We know the results in the Balkans — royalist
dictatorship followed by large-scale civil war and
massacres during the second world war, then
communist dictatorship under Tito followed in turn
by collapse and even more brutal civil war in the
years after his death.
Yugoslavia no longer exists and it seems to me that
the only way to bring peace in Iraq is to achieve a
similar federal tripartite solution for the Shi’ites,
Sunnis and Kurds. Given the violence of the last
week alone — 60 killed and 120 wounded by a car
bomb, three election officials killed in an ambush,
18 Americans slaughtered inside an American base —
it must be foolhardy to think that the forthcoming
elections will presage peaceful democracy.

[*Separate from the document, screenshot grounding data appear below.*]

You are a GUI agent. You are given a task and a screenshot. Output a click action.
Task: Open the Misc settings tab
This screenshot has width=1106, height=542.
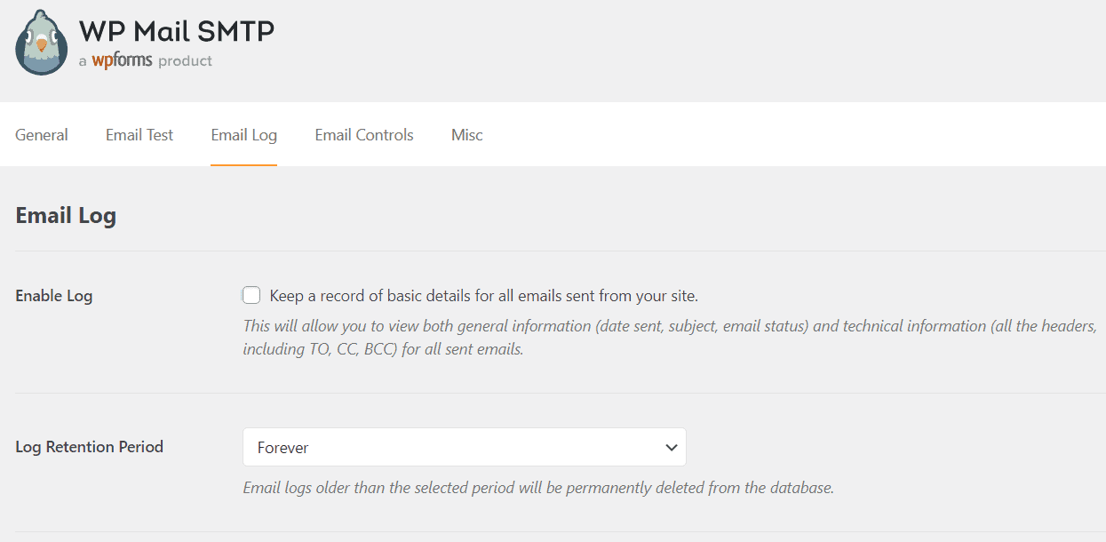click(467, 135)
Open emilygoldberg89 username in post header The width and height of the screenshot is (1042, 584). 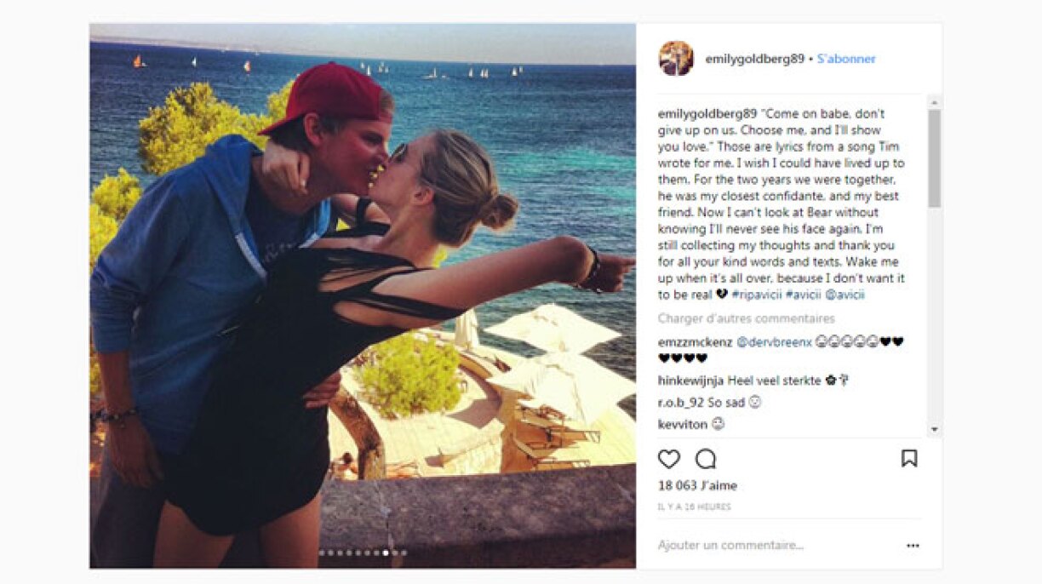click(x=754, y=59)
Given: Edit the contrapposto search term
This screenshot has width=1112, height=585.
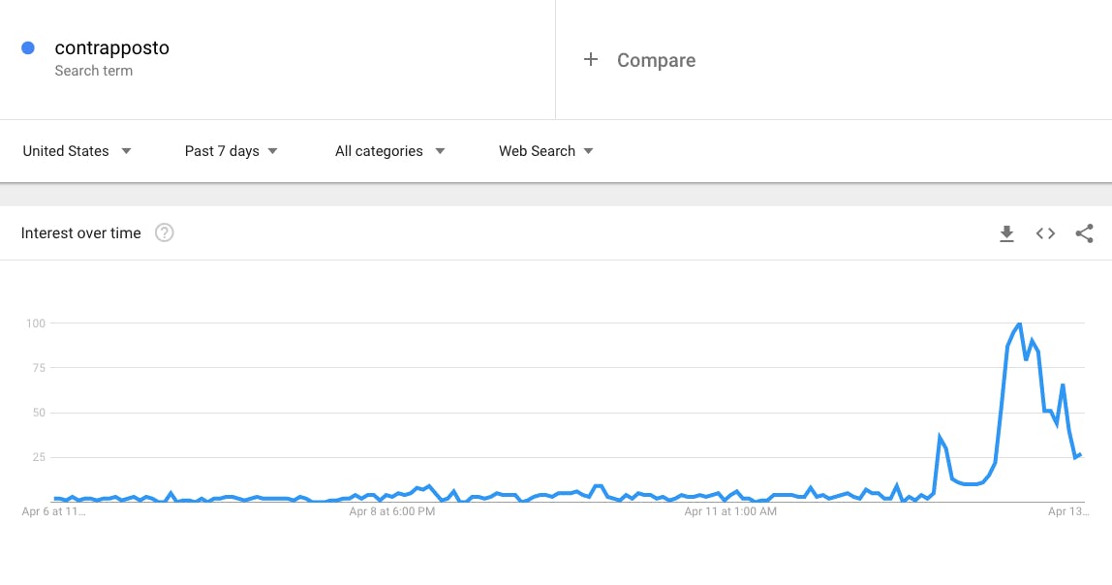Looking at the screenshot, I should 112,47.
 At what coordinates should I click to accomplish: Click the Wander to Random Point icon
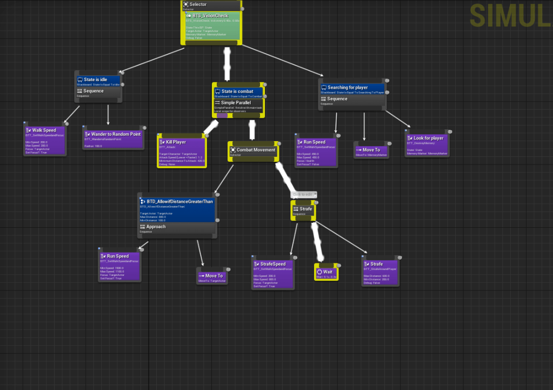click(x=87, y=134)
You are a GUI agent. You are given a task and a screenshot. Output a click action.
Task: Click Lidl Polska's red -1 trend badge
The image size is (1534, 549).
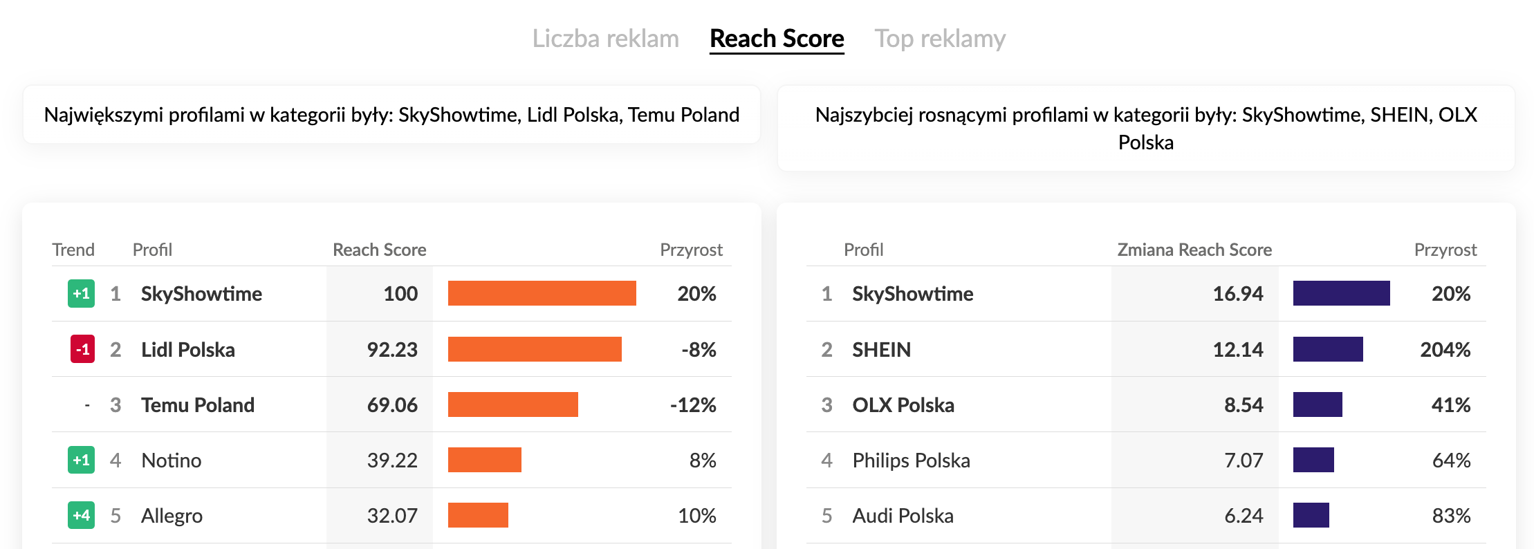point(82,349)
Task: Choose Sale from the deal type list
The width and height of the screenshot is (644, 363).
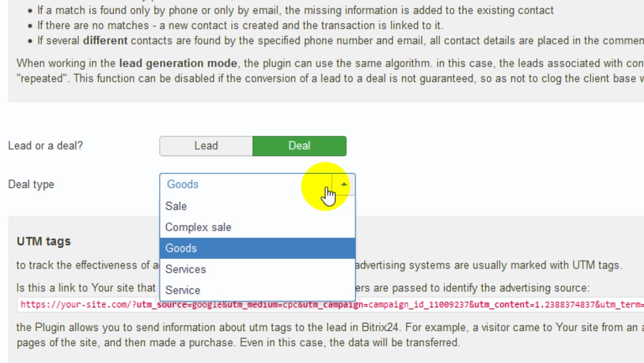Action: point(176,206)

Peter Galbraith, the former American ambassador to
Croatia, with his vantage point in Zagreb during the
bloodbath in Bosnia, was able to see how a country
cobbled together by the allies was failing to work.

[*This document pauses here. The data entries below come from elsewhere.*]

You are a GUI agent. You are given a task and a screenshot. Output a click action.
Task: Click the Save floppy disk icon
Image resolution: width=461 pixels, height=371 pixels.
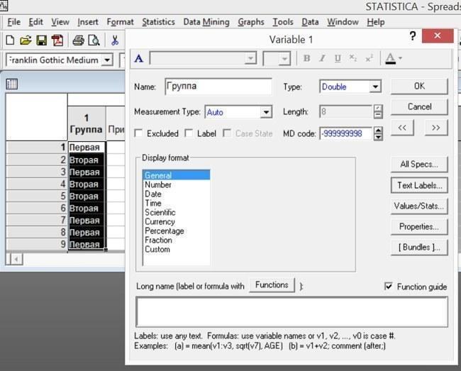pyautogui.click(x=41, y=40)
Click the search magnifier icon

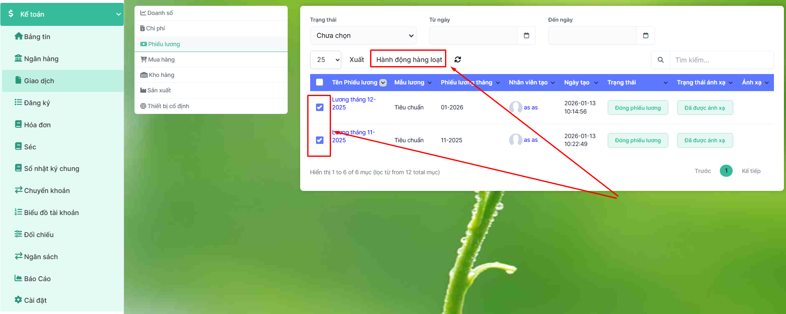(x=660, y=60)
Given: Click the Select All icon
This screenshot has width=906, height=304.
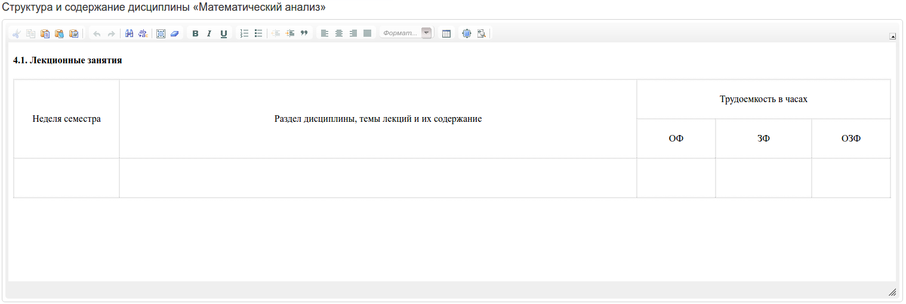Looking at the screenshot, I should 161,33.
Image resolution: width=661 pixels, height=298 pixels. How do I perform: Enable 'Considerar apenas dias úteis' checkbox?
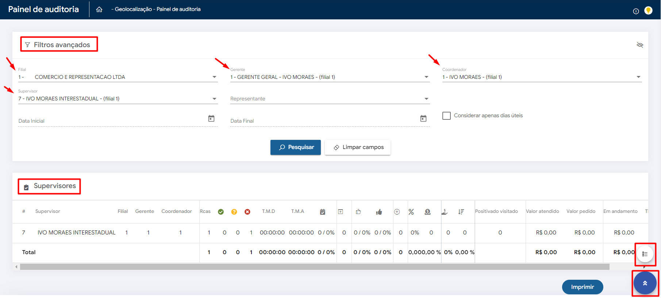pyautogui.click(x=446, y=116)
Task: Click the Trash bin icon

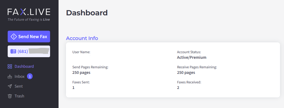Action: coord(10,96)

When he visited Iraq after the American conquest
last year he was struck by how similar the equally
artificial British-created country was to what he
had witnessed in the Balkans.
Yugoslavia fell apart violently when the powerful
Serbian minority began to flex its nationalist
muscles and met the resistance of the majority to
Serbian rule. The Serbian leader, Slobodan
Milosevic, then used Serbian ethnic nationalist
fears to stir up inter- ethnic strife, with
devastating results.
We are seeing the same pattern in Iraq and with
identical potentially lethal consequences. The
Sunnis — Iraq’s former ruling class — know they will
be the minority in a democratic unified state and
want to sabotage the new Iraq America is trying to
create. Bungled American handling of the transition
is making matters far worse by allowing non-Iraqi
Sunni Arab Islamic fanatics to enter the country and
add a whole extra terrorist dimension.
So, in the so-called Sunni triangle of central Iraq,
we have two ideologically disparate groups coming
together in hatred for the new Iraq. Joining the
politically dispossessed Sunni Ba’athists are
Al-Qaeda-linked Islamic fanatics for whom Iraq is
part of the holy war to restore Sunni rule to the
lands of the ancient Islamic caliphate, whose
capital in its Abbasid glory days was at Baghdad.
Despite their secular/Islamist differences, both
hate the prospect of democracy, one that will see
the Shi’ite majority in power for the first time.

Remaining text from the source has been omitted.